Capturing Eden owner Stephen Barber said he wants to help a community grappling with opioid use with his new medical cannabis assessment clinic opening Saturday.  

The store is located on 192 Highland St. It will have medical staff to provide the necessary assessment to get medical cannabis.

The location will also feature a full line of hemp products but will sell no cannabis on site. 

Barber said he chose Haliburton as the first location for a planned line of stores due to its high rate of opioid use.

A 2016 study from the Ontario Drug Policy Research Network found in 2015, Haliburton County had the second highest rate of opioid users in the province. 


 “Many individuals are curious about augmenting their current care needs with cannabis or actually trying to stop addictions, such as opioids,” Barber said. “People currently in Haliburton are travelling 1.5 to two hours just to get medical cannabis assessments.”  

“We want to make a point to become an integral part of the community,” he added.  

Barber said the clinic will have two full-time and two part-time staff to start, although he hopes the business can grow to add more.

Medical staff will offer the assessments, with those who qualify being directed to a licenced cannabis provider to get the product.

A pharmacist will also be available to help clients learn how to use the product properly, Barber said.  

“We know that they are underserviced already because they have a lack of physicians to be able to go for advice or to find a proper substance,” Barber said. “This way they can come right to us and look to discuss their needs.”  

The hemp products include medications and soaps.  

Recreational cannabis on the horizon 

Barber said he also plans to sell recreational cannabis once the province allows it.

At present, it has been regulated that until there are more than 25 retail store authorizations in Ontario in municipalities with more than 50,000 people, none may be issued in places with less than that.  

Barber said he renovated the building in a way to meet the requirements for recreational cannabis.

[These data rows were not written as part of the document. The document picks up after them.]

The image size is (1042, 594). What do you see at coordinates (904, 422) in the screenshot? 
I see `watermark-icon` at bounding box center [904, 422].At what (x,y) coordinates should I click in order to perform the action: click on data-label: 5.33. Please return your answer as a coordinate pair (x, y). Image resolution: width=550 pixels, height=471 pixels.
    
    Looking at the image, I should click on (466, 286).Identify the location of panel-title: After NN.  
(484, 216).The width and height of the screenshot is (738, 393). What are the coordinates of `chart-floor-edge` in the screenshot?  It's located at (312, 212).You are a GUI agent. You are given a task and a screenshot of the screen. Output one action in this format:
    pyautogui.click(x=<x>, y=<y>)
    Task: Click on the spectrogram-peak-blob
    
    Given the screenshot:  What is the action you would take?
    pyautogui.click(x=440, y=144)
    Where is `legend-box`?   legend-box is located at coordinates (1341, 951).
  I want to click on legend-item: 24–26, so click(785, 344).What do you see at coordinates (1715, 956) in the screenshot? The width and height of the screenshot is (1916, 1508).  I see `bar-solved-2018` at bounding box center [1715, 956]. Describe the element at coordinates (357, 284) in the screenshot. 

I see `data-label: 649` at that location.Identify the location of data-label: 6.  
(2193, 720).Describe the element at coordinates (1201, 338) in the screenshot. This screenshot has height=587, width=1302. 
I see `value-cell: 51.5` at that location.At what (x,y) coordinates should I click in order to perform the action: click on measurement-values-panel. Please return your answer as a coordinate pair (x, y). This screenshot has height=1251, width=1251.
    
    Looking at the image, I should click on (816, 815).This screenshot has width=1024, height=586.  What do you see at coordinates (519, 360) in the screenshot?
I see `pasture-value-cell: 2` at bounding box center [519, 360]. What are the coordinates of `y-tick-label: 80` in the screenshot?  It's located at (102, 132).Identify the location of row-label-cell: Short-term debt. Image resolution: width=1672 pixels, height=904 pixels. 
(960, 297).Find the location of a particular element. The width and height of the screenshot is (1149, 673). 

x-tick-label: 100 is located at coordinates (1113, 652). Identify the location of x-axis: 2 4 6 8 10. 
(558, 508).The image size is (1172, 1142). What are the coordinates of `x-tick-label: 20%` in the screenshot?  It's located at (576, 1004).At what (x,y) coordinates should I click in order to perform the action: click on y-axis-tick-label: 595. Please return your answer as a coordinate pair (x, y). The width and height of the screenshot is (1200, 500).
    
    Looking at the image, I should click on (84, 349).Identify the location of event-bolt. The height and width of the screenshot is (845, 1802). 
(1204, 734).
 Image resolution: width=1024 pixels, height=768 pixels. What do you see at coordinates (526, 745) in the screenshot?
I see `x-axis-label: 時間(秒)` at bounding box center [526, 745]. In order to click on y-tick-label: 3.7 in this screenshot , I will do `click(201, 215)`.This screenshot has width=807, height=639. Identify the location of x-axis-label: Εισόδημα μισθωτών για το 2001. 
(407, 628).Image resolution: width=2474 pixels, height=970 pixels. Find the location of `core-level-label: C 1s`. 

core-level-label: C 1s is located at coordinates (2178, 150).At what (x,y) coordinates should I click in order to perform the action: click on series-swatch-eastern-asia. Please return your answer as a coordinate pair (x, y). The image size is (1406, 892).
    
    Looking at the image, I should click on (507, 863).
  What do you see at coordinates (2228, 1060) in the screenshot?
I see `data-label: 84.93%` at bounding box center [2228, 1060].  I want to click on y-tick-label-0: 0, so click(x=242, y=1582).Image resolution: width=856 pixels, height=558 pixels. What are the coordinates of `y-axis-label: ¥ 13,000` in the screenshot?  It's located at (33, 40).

But he added he wants to build a reputation before pursuing it.  

“We would like to develop a relationship not only with the citizens of the area but with the community as a whole,” Barber said. “Once we’ve established our roots there and our credibility, then we would look at that.” 

Barber said he presented before Dysart council about the store.

Mayor Andrea Roberts said the store did not need any new zoning approvals and council wishes the owners well.  

Barber said cannabis is beneficial to help treat some conditions and relieve pain.  

“It is not addictive as per opioids. That’s why in an opioid over abuse area, cannabis is a good alternative because it actually helps people wean themselves off of opioids,” Barber said.

 “We truly plan to help the community,” Barber said.